Clearly the disk is identified as /dev/sdb, which was the disk missing from the mdadm output. There were plenty of other similar messages in the kernel log from later in the boot cycle, and the physical aspect apparent as the computer was coming one, during which time I was seeing these messages scrolling up the screen, was that disk would keep spinning up and then stopping again and resetting. The messages come up on the screen because I have textmode set in grub due to the need to have textmode startups with this computer after first installing it to facilitate swapping from the broken Nouveau drivers to NVidia for the graphics card. 

The sequence of kernel messages finally ends at 11:06:53 when the disk apparently came back online so it took nearly 2 minutes to get the disk working and meantime even though the SMART tests look OK mdadm has decided to drop it out of the array.  These disks are a pair of WD Caviar Black 1 TBs that I purchased four years and five days ago. Obviously a consideration is whether to replace them with 2 TB units as I am currently using two computers to store data each in a 1 TB array because only I ran out of disk space on the 1 TB array some time ago and decided splitting the data across two computers was a cheaper option, as some old spare 1 TB disks were available for the second computer.

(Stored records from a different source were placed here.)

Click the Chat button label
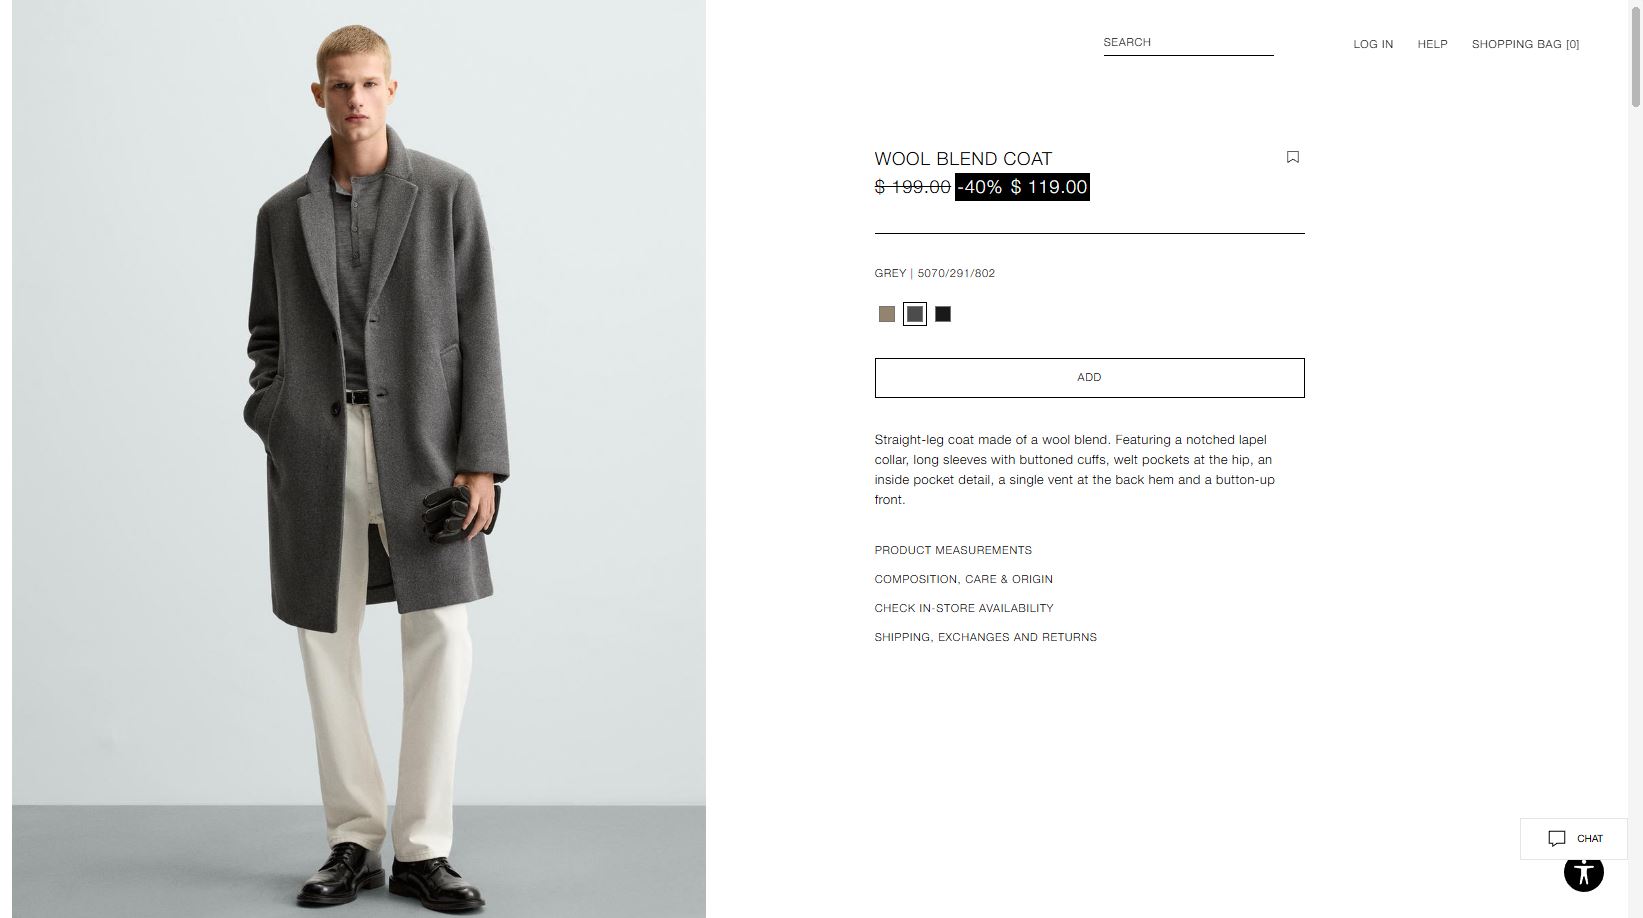This screenshot has width=1643, height=918. coord(1589,839)
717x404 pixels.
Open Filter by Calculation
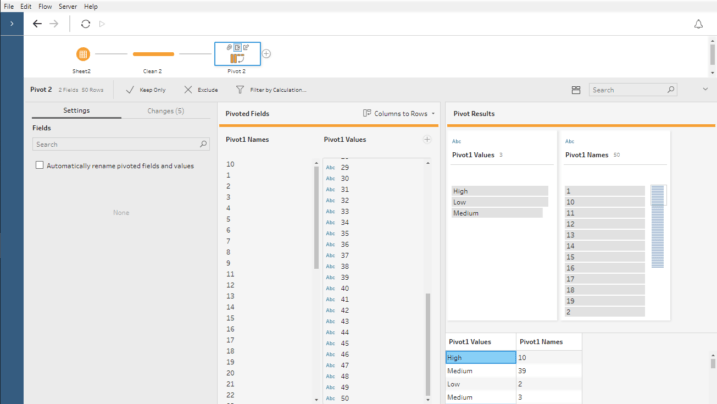271,90
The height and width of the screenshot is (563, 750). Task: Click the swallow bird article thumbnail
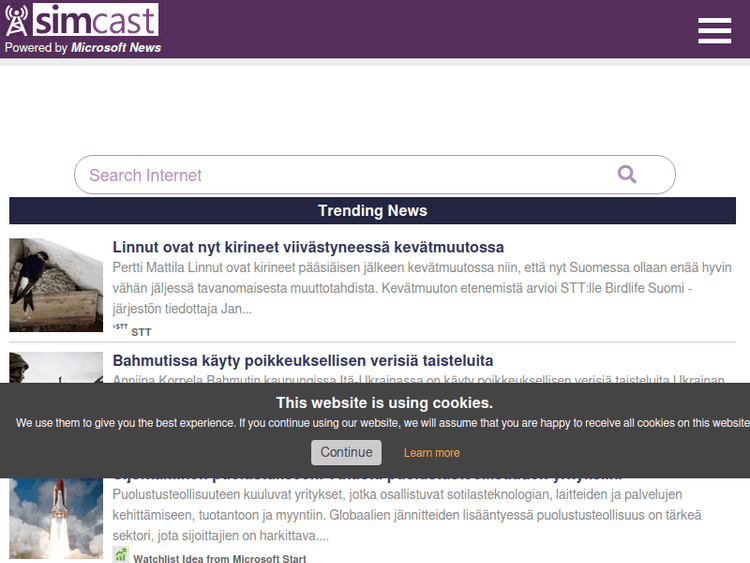click(x=56, y=285)
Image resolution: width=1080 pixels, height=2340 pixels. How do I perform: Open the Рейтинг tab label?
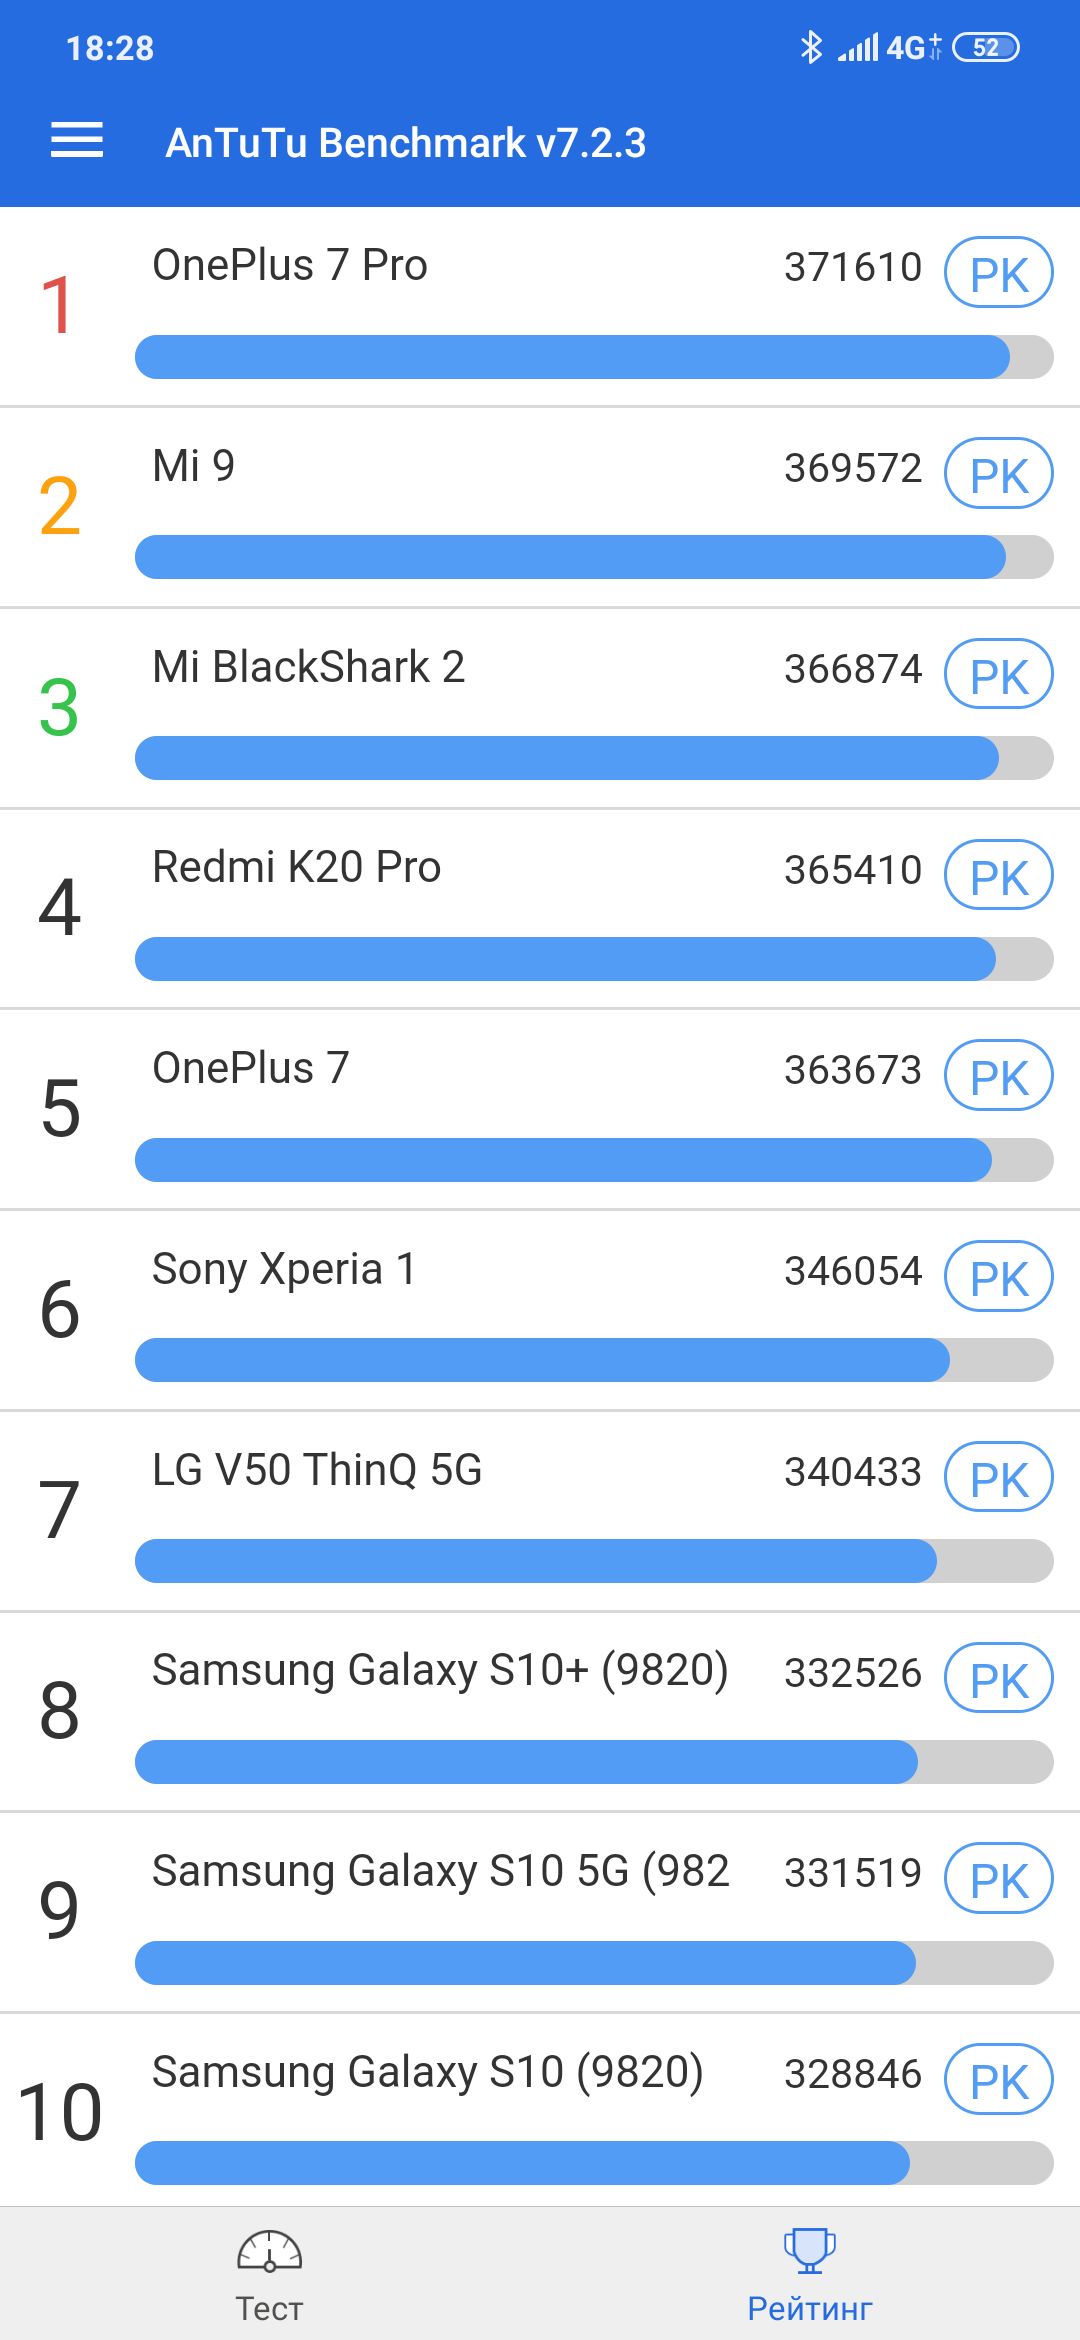click(x=810, y=2308)
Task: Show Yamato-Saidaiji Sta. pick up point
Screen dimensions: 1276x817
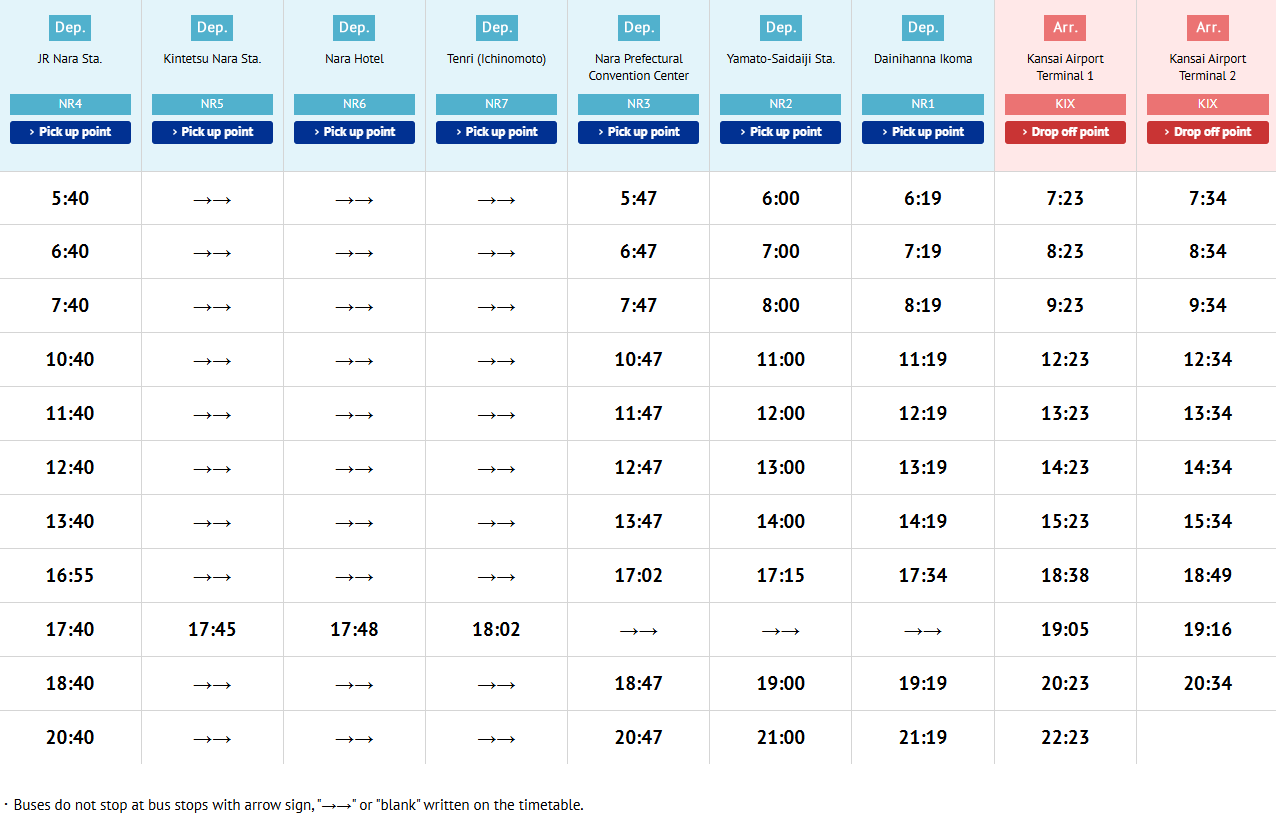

I have decided to replace both disks in the array with 2 TB disks, a long deferred decision as mentioned above. This will let me bring the array up to 2 TB size and therefore allow the other computer to be eliminated as an extra storage location, because I am looking ahead to a day when having two separate computers in two rooms of the house takes up too much space and in fact, having four computers in two rooms as is actually the case, is extravagant. So the idea then would be to have just one computer desk with two computers attached to it.

Obviously there are usual lessons about backups to be learned. In this case I had a recent backup that was done when Xubuntu was put onto the computer. I also have a regular series of backups with some removable disks and the use of the RAID array is in itself a backup technique. But if there was a fire here I could still lose a month's worth of data, currently none of those backup disks are out of the house so I have to get back to taking at least one of them offsite regularly again. However at the moment not many photos are being taken and most other stuff like maps and study are backed up on Google Drive, so I could probably manage. Full rsync backups are what I mainly do at the moment because I haven't worked out anything else.

mdadm and some other systems exist for monitoring RAID arrays but I haven't used any monitoring tool to date.

Well I ran two SMART tests on the disk using smartctl and the short one was find and the long one came back as a read failure. In fact gnome-disk-utility, the GUI we all use to look at disks in distros like Ubuntu, has now updated itself to show the disk as failed. So therefore I am working for sure on the basis that as of now I need to make some backups and replace this disk because it really is stuffed. New disks will arrive next week and new array will get put in soon as after that. So I make a backup to a removable drive in the caddy of /home and then redirect to it, then take out both the old disks, put the new ones in, copy /home back to them and then redirect back to them.